The path of the stream of water coming out of a fire hose can be approximated using function h(x0=-0.09x^2+x+1.2=0, where h is the height of the water stream and x is the horizontal distance from the fire-fighter holding the nozzle in metres. At what maximum distance could the firefighter stand and still reach the base of the fire with water holding the nozzle in metres.
The quadratic formula works with all quadratics!!
h = -0.09x^2+x+1.2
h(x) = 0 when
x = [-1±√(1^2-4(-.09)(1.2))]/(2(-.09)
= (-1±√1.432)/-0.18
= -1.09 or 12.20
Now, how does that answer the question? It means that when the water shoots out, it will hit the ground again (height is zero) 12.20 meters away. So, that's as far away as you can stand and expect to hit the fire.
just solve h(x) = 0
can you please elaborate?
how do i solve if it has decimals dude. First solve it then answer at least. Oh just solve for h(x)=0, I didn't think of that! Seriously dude, how do i factor it if it has decimals?
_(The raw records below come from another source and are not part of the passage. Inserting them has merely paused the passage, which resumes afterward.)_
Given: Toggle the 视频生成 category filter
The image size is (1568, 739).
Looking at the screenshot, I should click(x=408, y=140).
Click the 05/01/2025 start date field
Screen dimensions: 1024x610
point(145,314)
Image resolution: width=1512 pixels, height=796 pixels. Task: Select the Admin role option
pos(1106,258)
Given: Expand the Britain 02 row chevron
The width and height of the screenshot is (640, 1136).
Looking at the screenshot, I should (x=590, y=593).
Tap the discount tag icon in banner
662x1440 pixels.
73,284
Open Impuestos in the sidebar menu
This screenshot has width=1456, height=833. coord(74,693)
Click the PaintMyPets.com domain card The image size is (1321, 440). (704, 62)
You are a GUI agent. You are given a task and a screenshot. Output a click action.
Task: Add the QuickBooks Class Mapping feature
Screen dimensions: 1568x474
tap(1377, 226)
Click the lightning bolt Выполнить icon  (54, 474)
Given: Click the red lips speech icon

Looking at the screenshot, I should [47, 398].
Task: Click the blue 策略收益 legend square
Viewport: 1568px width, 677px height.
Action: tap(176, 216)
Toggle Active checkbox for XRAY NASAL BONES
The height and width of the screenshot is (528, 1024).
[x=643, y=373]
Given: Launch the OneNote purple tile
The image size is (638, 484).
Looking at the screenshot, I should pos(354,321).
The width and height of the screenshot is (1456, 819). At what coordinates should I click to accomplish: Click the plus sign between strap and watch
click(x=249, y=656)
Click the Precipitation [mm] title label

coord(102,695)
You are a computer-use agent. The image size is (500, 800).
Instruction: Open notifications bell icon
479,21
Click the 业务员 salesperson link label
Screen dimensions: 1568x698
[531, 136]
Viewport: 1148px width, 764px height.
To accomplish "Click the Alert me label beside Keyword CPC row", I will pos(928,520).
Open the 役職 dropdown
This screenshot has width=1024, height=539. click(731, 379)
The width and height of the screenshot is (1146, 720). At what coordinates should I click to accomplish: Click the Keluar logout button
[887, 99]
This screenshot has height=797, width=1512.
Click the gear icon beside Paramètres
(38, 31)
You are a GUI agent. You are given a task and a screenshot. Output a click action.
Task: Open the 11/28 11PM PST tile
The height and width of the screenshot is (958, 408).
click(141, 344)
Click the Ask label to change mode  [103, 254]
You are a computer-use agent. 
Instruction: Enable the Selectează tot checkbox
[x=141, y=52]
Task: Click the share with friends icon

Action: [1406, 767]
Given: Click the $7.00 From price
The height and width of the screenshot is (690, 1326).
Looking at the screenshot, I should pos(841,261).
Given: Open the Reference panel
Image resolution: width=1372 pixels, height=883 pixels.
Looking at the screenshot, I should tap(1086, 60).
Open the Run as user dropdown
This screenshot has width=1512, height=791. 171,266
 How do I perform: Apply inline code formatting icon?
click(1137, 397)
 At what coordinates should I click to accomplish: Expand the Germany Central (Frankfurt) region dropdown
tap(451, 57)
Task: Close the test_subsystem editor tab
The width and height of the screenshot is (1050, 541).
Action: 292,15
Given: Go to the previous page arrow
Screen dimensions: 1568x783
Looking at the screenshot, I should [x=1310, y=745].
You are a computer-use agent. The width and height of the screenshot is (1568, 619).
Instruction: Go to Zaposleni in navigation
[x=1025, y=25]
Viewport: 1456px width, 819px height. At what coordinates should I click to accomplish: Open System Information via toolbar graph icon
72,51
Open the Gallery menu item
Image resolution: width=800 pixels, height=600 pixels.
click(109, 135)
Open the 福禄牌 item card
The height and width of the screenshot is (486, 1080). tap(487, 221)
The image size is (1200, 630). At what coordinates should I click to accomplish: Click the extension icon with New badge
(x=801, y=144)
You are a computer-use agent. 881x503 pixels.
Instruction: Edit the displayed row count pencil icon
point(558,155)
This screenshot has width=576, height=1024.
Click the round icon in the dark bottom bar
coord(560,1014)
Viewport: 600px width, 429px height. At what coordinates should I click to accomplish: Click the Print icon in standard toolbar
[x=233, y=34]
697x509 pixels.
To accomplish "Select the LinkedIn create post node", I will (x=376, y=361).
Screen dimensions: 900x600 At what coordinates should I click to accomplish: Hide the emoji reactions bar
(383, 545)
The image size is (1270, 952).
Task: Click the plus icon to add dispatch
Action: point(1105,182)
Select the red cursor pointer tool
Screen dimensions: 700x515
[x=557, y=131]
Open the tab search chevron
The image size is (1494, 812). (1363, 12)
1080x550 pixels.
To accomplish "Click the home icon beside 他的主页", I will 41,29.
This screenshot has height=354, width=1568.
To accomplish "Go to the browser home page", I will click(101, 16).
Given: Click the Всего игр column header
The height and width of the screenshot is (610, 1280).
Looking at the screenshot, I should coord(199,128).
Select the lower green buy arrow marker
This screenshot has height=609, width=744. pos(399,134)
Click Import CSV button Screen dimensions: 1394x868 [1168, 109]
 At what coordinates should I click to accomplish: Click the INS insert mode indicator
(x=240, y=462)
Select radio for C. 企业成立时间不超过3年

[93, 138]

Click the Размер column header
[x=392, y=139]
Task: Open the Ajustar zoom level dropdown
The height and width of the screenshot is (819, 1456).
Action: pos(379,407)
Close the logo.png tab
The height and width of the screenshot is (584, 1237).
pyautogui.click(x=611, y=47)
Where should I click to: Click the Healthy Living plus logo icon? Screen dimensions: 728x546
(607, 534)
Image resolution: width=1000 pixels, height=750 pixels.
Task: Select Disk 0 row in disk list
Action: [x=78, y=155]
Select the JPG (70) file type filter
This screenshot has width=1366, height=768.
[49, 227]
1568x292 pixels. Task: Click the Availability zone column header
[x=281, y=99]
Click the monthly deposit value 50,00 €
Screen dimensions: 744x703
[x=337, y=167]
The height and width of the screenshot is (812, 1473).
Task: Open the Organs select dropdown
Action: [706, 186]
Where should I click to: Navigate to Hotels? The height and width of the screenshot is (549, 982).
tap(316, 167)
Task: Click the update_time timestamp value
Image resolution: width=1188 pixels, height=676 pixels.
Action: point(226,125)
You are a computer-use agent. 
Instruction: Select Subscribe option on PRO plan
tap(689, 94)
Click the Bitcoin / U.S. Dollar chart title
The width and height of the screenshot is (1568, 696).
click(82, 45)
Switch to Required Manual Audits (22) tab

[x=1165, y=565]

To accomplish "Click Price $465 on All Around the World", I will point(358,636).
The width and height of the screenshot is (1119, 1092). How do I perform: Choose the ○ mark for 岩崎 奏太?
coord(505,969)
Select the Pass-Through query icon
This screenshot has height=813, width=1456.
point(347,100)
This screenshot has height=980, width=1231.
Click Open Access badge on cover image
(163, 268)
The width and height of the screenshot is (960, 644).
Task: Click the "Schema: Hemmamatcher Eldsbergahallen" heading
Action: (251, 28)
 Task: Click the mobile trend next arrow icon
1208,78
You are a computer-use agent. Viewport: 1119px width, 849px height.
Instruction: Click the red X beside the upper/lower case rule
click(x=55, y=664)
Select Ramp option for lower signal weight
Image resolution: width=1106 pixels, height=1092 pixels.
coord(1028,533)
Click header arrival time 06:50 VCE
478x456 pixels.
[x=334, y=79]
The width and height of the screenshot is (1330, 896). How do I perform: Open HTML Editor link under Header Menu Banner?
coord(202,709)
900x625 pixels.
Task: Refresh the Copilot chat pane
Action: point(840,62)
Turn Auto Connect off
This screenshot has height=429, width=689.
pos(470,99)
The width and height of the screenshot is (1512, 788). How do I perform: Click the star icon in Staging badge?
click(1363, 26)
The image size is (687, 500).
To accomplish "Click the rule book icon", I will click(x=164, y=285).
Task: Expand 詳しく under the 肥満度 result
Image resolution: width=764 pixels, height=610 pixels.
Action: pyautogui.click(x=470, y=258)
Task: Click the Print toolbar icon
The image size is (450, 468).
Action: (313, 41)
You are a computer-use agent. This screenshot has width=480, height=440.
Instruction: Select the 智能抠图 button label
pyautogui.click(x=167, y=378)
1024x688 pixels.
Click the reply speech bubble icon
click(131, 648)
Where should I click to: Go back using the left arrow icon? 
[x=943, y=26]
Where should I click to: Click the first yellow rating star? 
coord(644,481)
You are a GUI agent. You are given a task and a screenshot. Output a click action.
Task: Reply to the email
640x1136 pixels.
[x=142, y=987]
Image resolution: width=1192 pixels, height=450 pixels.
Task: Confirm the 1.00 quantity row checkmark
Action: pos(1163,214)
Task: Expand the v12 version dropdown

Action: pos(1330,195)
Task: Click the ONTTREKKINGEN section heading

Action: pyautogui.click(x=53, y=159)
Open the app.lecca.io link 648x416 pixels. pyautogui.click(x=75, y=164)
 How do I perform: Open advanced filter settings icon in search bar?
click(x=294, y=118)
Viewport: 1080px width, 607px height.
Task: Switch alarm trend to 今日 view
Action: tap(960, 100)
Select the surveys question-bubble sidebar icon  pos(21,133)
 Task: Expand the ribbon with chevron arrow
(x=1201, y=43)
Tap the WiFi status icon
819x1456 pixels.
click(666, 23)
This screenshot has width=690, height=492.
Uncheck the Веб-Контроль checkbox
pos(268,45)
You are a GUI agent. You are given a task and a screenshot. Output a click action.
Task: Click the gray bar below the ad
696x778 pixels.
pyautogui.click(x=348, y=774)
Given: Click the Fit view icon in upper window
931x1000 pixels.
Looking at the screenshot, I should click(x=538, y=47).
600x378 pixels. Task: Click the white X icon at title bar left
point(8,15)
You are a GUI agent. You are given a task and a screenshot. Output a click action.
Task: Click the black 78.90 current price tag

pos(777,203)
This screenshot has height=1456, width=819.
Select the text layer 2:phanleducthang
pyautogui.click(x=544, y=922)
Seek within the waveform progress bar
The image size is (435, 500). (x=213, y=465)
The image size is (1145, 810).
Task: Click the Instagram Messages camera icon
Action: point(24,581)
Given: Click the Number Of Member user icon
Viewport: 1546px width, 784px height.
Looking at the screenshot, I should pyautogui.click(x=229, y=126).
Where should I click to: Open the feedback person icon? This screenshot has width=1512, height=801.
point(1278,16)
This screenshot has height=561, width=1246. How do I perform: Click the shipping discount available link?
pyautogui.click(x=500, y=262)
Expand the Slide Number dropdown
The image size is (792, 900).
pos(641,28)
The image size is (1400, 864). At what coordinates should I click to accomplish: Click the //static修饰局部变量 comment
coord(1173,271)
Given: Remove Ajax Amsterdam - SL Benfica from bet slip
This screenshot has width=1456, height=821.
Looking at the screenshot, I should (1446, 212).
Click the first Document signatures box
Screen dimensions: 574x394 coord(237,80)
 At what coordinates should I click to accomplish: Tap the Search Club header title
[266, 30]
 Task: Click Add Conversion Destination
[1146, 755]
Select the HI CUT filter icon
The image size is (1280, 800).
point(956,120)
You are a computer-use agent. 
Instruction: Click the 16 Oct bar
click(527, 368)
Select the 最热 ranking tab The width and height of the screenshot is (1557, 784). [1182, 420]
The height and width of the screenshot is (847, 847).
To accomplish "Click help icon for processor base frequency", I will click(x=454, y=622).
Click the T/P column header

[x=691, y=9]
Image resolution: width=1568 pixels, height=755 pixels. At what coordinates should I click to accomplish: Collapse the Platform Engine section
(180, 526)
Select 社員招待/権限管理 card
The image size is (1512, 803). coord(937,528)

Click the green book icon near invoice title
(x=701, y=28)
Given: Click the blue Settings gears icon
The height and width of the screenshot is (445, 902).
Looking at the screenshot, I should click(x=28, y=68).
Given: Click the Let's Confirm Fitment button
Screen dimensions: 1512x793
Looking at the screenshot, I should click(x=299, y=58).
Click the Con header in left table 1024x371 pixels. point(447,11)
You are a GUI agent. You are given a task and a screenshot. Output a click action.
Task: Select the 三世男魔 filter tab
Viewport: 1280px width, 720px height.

also that zero beside the x is suppose to be a bracket lol sorry!!!!
You might have noticed that Steve did not reply to your question.
You may talk in a disrespectful way to your peers the way you did, but calling a distinguished professor "dude" is not the smartest thing to do.
I am sure one of your fellow dudes might suggest that you simply use the quadratic equation.